Stored entries:
┌────────
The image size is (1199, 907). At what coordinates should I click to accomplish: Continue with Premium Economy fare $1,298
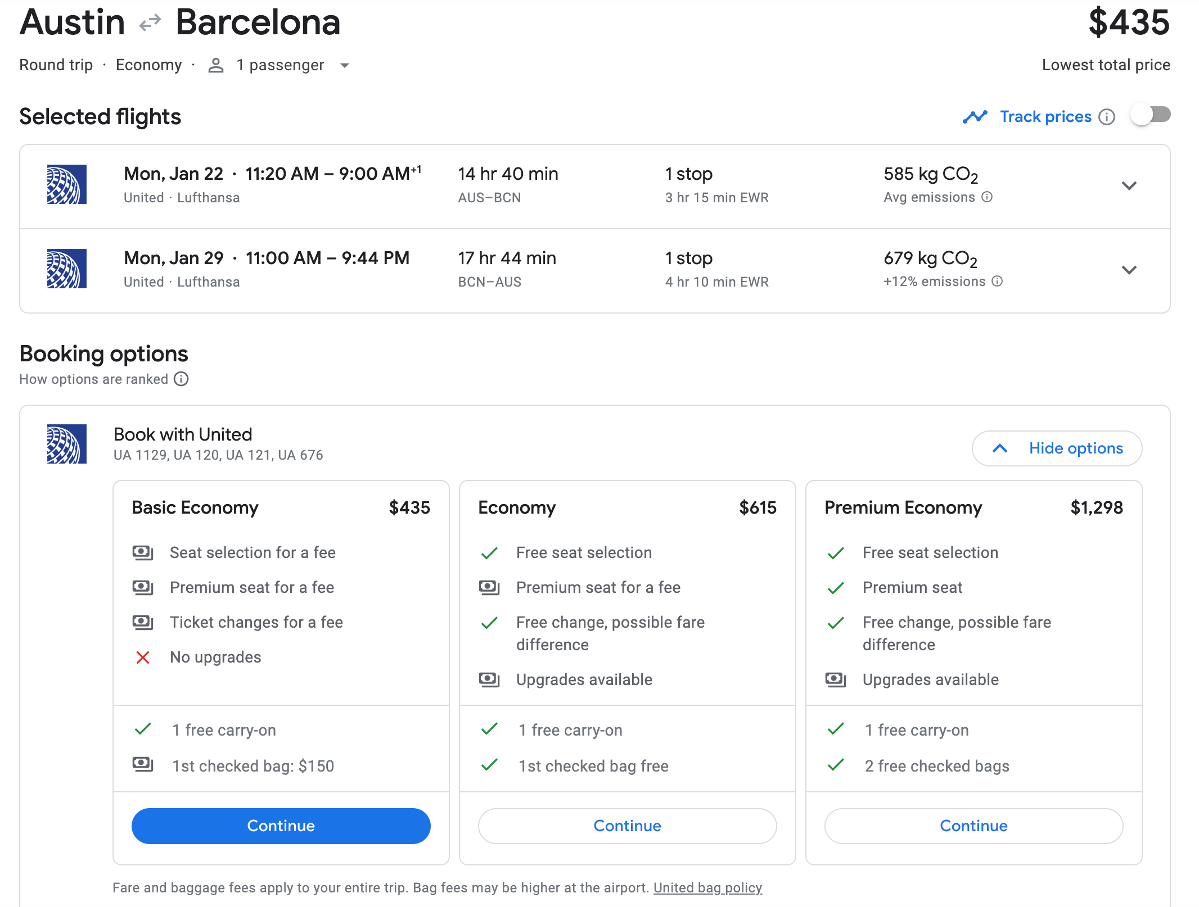[x=973, y=826]
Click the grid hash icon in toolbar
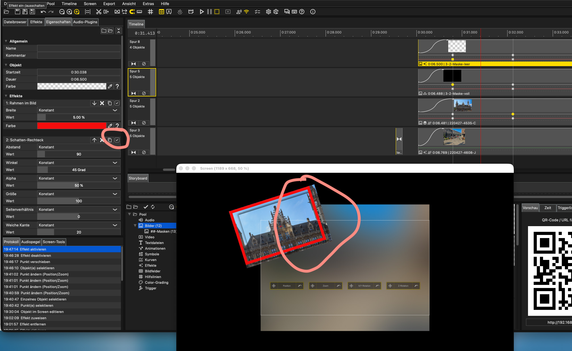Screen dimensions: 572x351 tap(150, 12)
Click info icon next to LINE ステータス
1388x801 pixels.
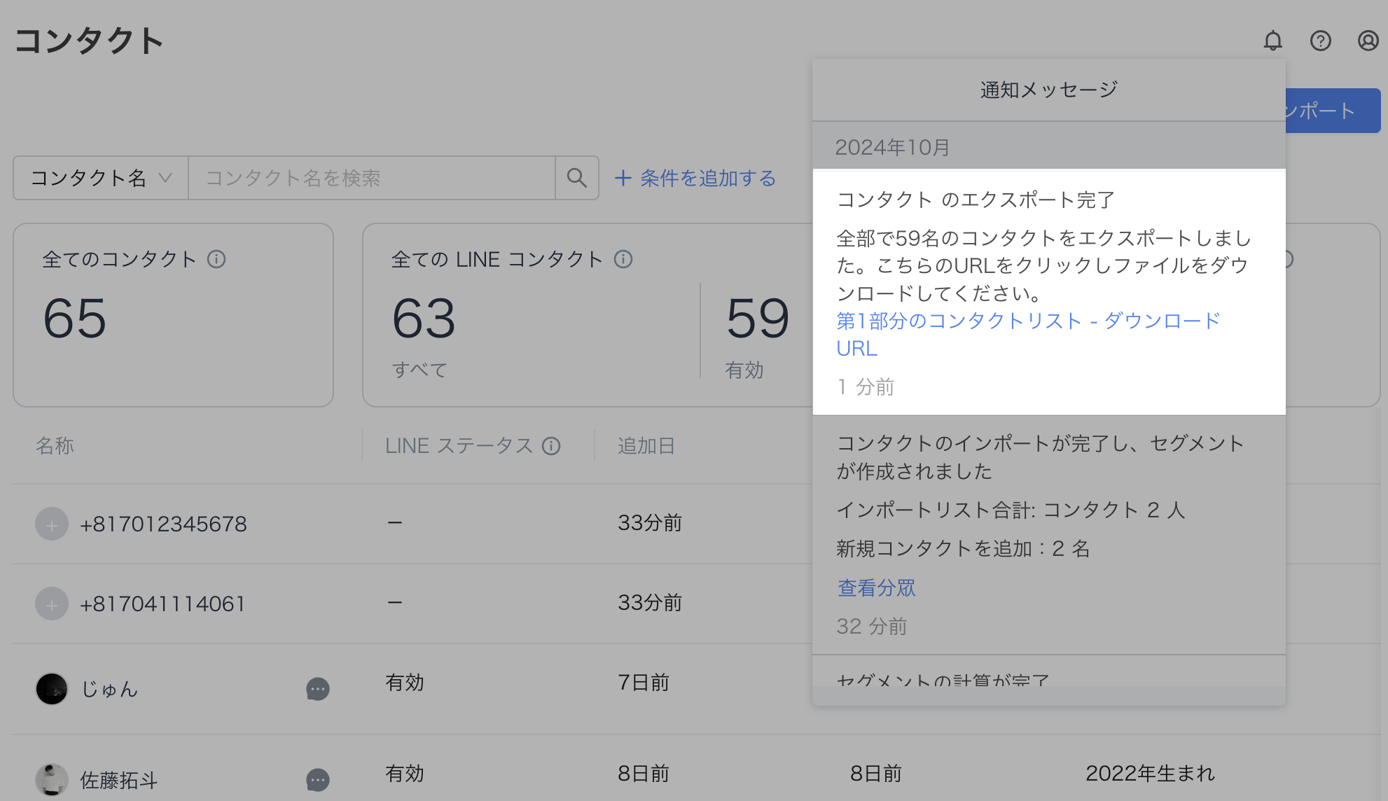(551, 446)
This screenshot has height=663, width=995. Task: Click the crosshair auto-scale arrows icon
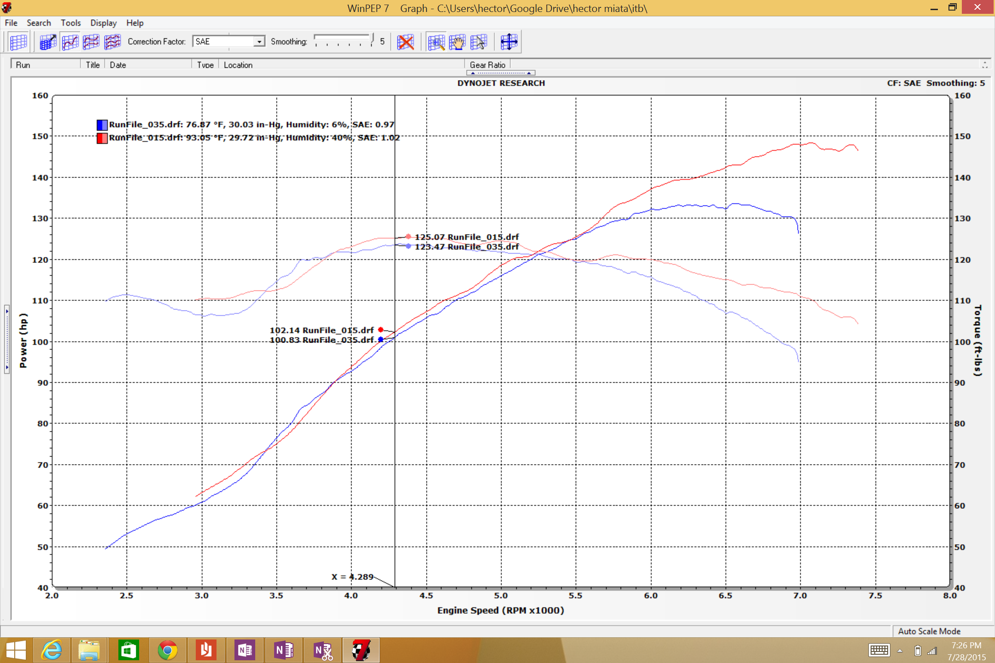509,42
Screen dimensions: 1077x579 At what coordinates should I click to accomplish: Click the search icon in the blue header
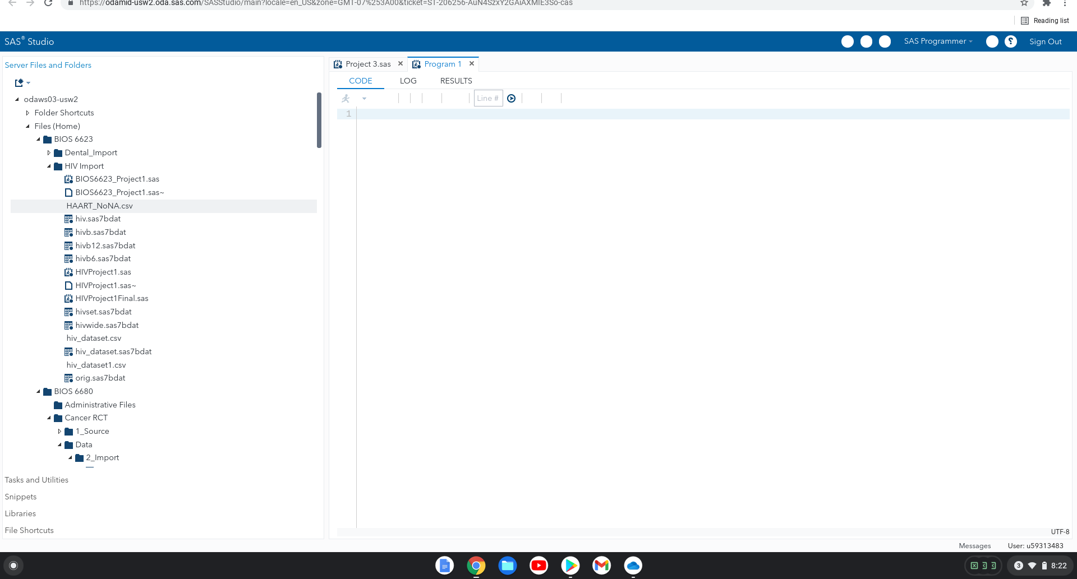click(848, 41)
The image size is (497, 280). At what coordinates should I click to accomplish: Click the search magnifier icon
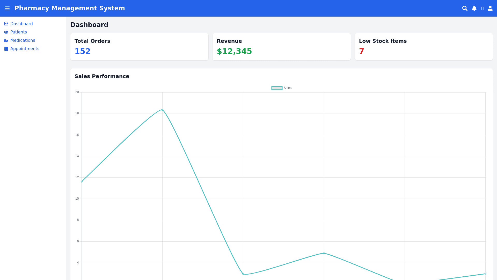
└────────
Exercise details
The answer must be an exact copy of the lines from the one containing "Click the grid hash icon in toolbar" through the last line of the records, and nothing else. Pictures do not belong in it.

Written solution
Click the grid hash icon in toolbar
Screen dimensions: 572x351 tap(150, 12)
Click info icon next to LINE ステータス
1388x801 pixels.
(551, 446)
This screenshot has height=663, width=995. Task: Click the crosshair auto-scale arrows icon
509,42
Screen dimensions: 1077x579 At what coordinates should I click to accomplish: Click the search icon in the blue header
click(848, 41)
The image size is (497, 280). At what coordinates should I click to accomplish: Click the search magnifier icon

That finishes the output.